In comparison to the present day, this was a dangerous world. Life was short and precarious. Then there was the law, which was marked by rigidity, tradition and penal in the extreme. Torture was often used to extract confessions. Verdicts were harsh and the punishment even worse.  For those who failed to obey the status quo, justice could be swift and severe. This was not a world for the sentimental or romantic. Even falling in love could bring the cruelest of consequences. Such a case of fatal romantic bliss occurred in Lviv during this time.

Old Lviv - a place of grandeur and rough justice

Old Lviv – a place of grandeur and rough justice

Of Passion & Prejudice – A Renaissance Regression
There is nothing more endearing than two people who love each other so much that they refuse to be kept apart. A couple so smitten with one another that they cannot control their passion and will sacrifice everything in the pursuit of love. Such romances seem to be a product of destiny, but they can also be ill-fated. This was the situation in late 16th century Lviv when an Armenian widower and a young Polish woman fell hopelessly in love. By today’s standards their romance would not be problematic, but according to the laws of the time they were committing mortal sin. Such a relationship was considered a crime due to their religious affiliations. This would lead to the harshest of punishments.

The love affair occurred at a time when religion was as much a marker of identity as ethnicity. Though both were of the Catholic faith, practitioners of the Armenian and Polish branches of the religion were seen as incompatible. Interfaith romantic relationships or marriages were strictly forbidden. This would threaten the very fabric of society. Division was the organizing basis of Lviv’s Renaissance–era society. Paradoxically, this was what held the society together or so it was believed. Within the city walls of Old Lviv was a completely segregated society based on class, religion, ethnicity and profession. One marker of identity often informed another. For example, ethnic Germans were wealthy burghers, ethnic Poles mainly aristocrats and ethnic Armenians merchants and tradesmen. There were separate quarters for Armenians, Jews, Ruthenians (Ukrainians), while the Poles and Germans dominated Rynok Square. Everyone was supposed to know their rigidly proscribed role. This was a microcosm of central and eastern European societies prior to the Enlightenment.

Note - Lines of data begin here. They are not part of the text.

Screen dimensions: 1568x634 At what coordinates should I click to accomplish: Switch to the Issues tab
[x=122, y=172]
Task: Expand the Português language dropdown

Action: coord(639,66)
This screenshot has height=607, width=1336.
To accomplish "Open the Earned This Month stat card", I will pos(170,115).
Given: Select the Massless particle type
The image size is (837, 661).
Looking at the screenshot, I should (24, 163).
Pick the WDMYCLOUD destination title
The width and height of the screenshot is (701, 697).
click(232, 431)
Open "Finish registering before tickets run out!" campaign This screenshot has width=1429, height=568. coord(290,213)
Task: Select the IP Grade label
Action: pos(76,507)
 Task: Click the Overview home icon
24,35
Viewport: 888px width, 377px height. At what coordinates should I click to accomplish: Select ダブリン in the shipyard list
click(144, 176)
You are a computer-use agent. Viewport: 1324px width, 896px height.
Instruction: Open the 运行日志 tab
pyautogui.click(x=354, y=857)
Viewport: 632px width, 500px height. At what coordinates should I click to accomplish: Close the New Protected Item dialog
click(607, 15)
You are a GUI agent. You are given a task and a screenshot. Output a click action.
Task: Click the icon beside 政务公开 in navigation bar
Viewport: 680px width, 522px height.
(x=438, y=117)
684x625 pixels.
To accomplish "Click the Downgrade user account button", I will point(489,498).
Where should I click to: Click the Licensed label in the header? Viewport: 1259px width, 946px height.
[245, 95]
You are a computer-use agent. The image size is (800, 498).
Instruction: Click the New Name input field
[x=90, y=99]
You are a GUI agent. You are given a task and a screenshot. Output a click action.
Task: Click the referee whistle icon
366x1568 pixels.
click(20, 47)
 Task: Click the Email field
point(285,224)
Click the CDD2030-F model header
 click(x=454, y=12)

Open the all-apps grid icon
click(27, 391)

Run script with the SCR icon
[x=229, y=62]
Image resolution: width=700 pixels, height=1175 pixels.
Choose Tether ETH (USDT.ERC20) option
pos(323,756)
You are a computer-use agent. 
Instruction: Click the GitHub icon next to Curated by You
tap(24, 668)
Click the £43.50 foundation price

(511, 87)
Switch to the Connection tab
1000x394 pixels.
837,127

A Crime Of Love – The Condemnation of Passion
The two lovers, Ivashko and Zofia, were charged with committing a serious criminal offence. There was no denying the couple’s passion. It was obvious that the two were under the spell of love.  What were the judges going to do? They were the guardians of social order. The couple were convicted and sentenced to death by burning. The judges of Lviv decided to make a searing example out of the couple. The ensuing verdict was to be a warning to anyone contemplating such romantic endeavors. Though they had lived and loved inside the city walls, as commoners they could not be executed within them, that dubious honor for the condemned only pertained to aristocrats. The couple would be executed atop a hill outside the city walls, a display of the harshest penal justice for everyone to see. The only solace for the two lovers is that they would be together in their final moments, chained to each other back to back, bound in death, as they were in life by their love.

The fateful day arrived. The condemned were brought to the execution site. A pile of firewood had been prepared for the couple to stand upon. Each of them clutched a torch. When these were lit, the firewood would ignite. The lovers would be helping light the fire that was to consume them. There is no record of any last words between them. Despite their public humiliation and the terrible pain that was about to ensue, the couple may have found solace in each other’s company. Their greatest hope had been to consummate their love in marriage, to be together forever in life. Fate in the form of a terrible justice had intervened. They were bound together in death. The torches were lit. In a matter of moments the two were ablaze and soon dead. There has rarely been a more tragic end to a romantic affair.

Intolerance For The Masses – Life In Old Lviv
Despite the horrific nature of this ill-fated romance there is still much to be learned from the story. The good old days were not very good at all. Life was precarious at best and deadly at worst. The history that still stands today in the city from the Renaissance era is magnificent, but also gives a false impression of life during that time. Most of the city’s inhabitants were commoners doing their best to survive. They did not live in pastel painted, multi-story tenement houses or commission beautiful works of architecture. For the commoner, eking out a hard scrabble existence was the best they might expect. The law was against them. The justice system existed to benefit the few over the many. Keeping such a system in place meant heavy handed laws and brutal punishments. Racism, religious intolerance and economic inequality were rife. Fortunately this system eventually crumbled, but not before an innocent couple suffered an unjust and tragic fate. Today Lviv is known as much as anything for being a city of romance, a place where love affairs blossom. The citizens are free to live and free to love. This is quite the opposite of Old Lviv where there was nothing really romantic about life, especially when it came to love.

 

 

 

 

Facelifting Lviv – Where The Streets Had So Many Names (Lviv: The History of One City Part 52)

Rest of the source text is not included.